Revenons à la question des réparations. Dans le rapport demandé par le président de la république française Restituer le patrimoine africain : vers une éthique relationnelle[3]les rédacteursidentifient au moins une bonne raison de porter cette problématique « ce ne sont pas seulement des objets qui ont été pris, mais des réserves d’énergies, des ressources créatives, des gisements de potentiels, des forces d’engendrement de figures et de formes alternatives du réel, des puissances de germination ; et (que) cette perte est incommensurable parce qu’elle entraîne un type de rapport et un mode de participation au monde irrémédiablement obérés ». 

En mettant en esclavage, en déshumanisant, en violentant des millions d’Africains, les Européens ont effectivement brisé des « réserves d’énergies, des ressources créatives (…), des puissances de germination» du continent africain.

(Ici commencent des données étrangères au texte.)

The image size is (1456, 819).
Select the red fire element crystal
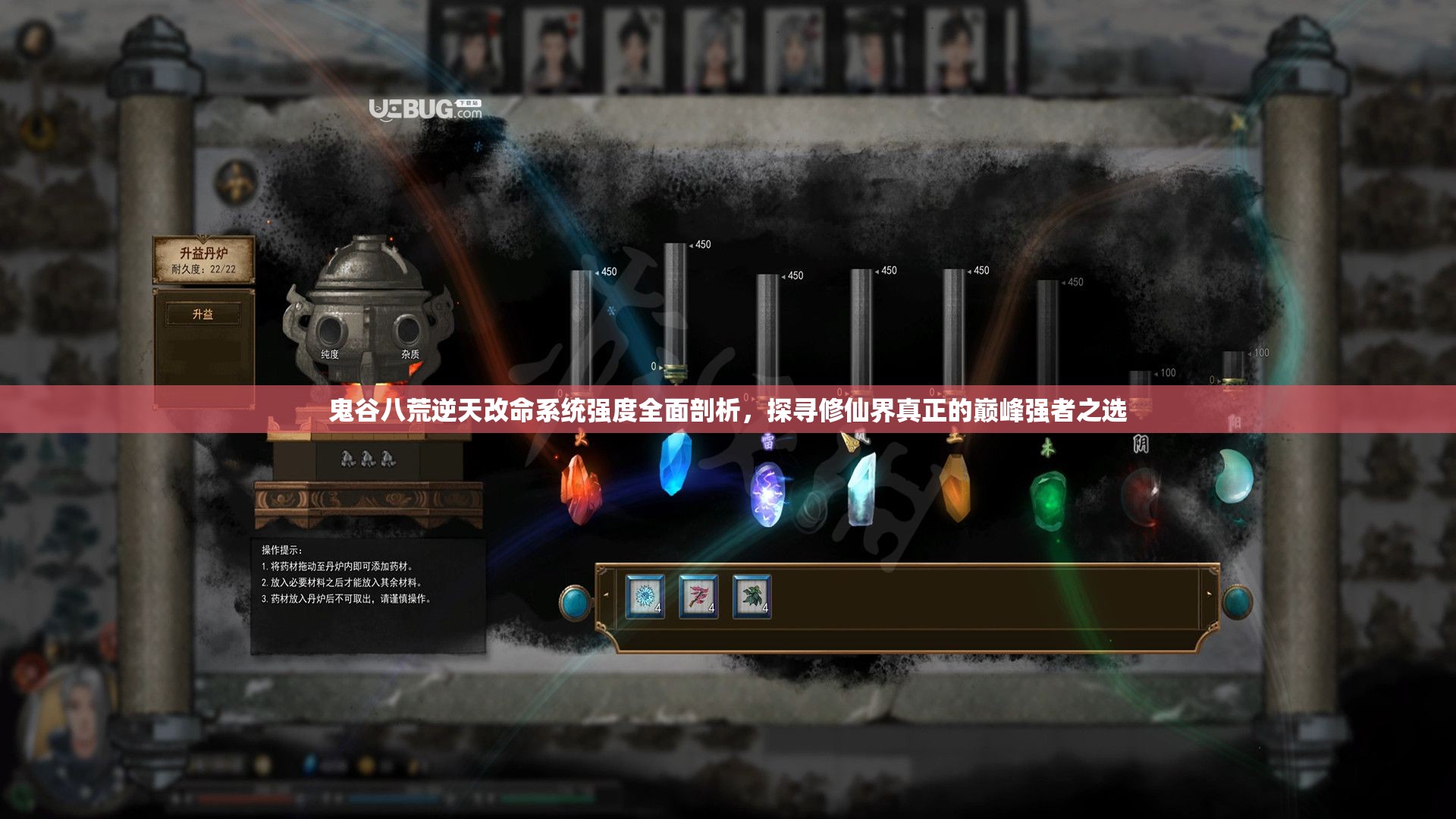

il ne s’agit pas seulement de réparer les crimes (vol, viol, pillage, meurtre etc..) , il s’agit aussi de réparer le crime colonial fait à l’humain et par conséquent à l’humanité. Depuis cette époque, l’humanité a basculé dans des politiques mortifères qui se retrouvent aussi bien au niveau géopolitique, dans l’expression de l’impérialisme que dans la vie quotidienne des racisés. Il faut bien en prendre conscience. 

Même après les abolitions, cette relation à l’autre n’a jamais cessé d’être traversée par l’indignité portée par les tenants de l’idéologie de la suprématie blanche. 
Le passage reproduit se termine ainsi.